Lokale und auswärtige Bands reißen das Publikum im Bad Hersfelder Jugendhaus mit

Rock im Viererpack

Lokalmatadoren: Die routinierten Weiteröder Cover-Rock’n’Roller „The Nonotes“ brachten das Bad Hersfelder Jugendhaus-Publikum am Samstagabend mit Leichtigkeit in Party-Laune. Foto: Rödiger

bad hersfeld. Bereits zum fünften Mal seit 2006 waren am Samstagabend die Fans harten Gitarrenrocks in der Region aufgerufen, sich zum „Abrocken“ beim Leckfest im Bad Hersfelder Jugendhaus einzufinden. Und auch diesmal gelang es den Veranstaltern problemlos, mehr als 200 Rockfans anzulocken. Denen wurde für ihr Eintrittsgeld eine Menge geboten. Vier Bands, davon drei aus der heimischen Region, ließen es auf der Jugendhaus-Bühne so ordentlich „krachen“.
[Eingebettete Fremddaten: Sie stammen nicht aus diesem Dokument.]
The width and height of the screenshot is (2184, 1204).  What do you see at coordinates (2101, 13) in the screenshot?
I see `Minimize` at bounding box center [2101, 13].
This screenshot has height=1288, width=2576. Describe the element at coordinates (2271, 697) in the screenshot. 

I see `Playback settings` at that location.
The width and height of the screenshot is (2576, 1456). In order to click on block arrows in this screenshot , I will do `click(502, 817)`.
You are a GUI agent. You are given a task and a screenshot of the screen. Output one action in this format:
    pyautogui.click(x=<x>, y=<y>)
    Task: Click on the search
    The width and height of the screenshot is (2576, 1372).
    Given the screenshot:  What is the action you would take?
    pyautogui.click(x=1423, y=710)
Den Auftakt machte die Bebraer Punkrockband „Missing Society“. Die vier jungen Musiker hatten an diesem Abend sogar ihre Live-Premiere.

Die zweite Band des Abends war die Weiteröder Punkrock-Combo „Next Week“. Sie spielte bereits zum zweiten Mal auf dem Leckfest. Ihre Musik war melodischer Punkrock mit deutlichen Einflüssen von bekannten Punkrock-Bands wie „Green Day“ und „Pennywise“.

Dann war es Zeit für die Lokalmatadoren, die fünf Weiteröder „High-Energy-Rocker“ der mittlerweile längst über die Grenzen Waldhessens hinaus bekannten Coverhardrockband „The Nonotes“.

Sie spielten ein kompaktes, einstündiges Programm mit Songs von AC-DC bis ZZ Top. Der druckvolle und harte Sound der „Nonotes“ war wie gewohnt präzise und mitreißend.

Auch Sänger Jens „Kutte“ Koch ist wie immer eine sichere Bank für die „Nonotes“, unermüdlich forderte er das Publikum zum Mitsingen und -grölen auf. Ihr knackiges Live-Programm rundeten die „Nonotes“ mit einigen genauso druckvollen Eigenkompositionen ab.

Nach den „Nonotes“ hatten die Headliner des Abends, die US-amerikanische W.A.S.P.-Tribute-Coverband W.E.S.P., leichtes Spiel, denn das Publikum war bereits auf „Betriebstemperatur“. W.E.S.P., die übrigens wie ihre großen Vorbilder aus Los Angeles/Kalifornien stammen, kopierten den typisch-druckvollen und melodischen Achtziger-Jahre-Hardrocksound der amerikanischen Schockrocker. Besonders dem W.E.S.P.-Leadsänger gelang eine sehr authentische Kopie der Gesangsstimme des W.A.S.P.-Frontmannes Blackie Lawless.

Die vier US-Rocker ließen dem begeisterten Publikum keine Zeit mehr zum Abkühlen und stimmten nacheinander quasi alle bekannten W.A.S.P.-Hits in ihrem eineinhalbstündigen Powerrock-Programm an.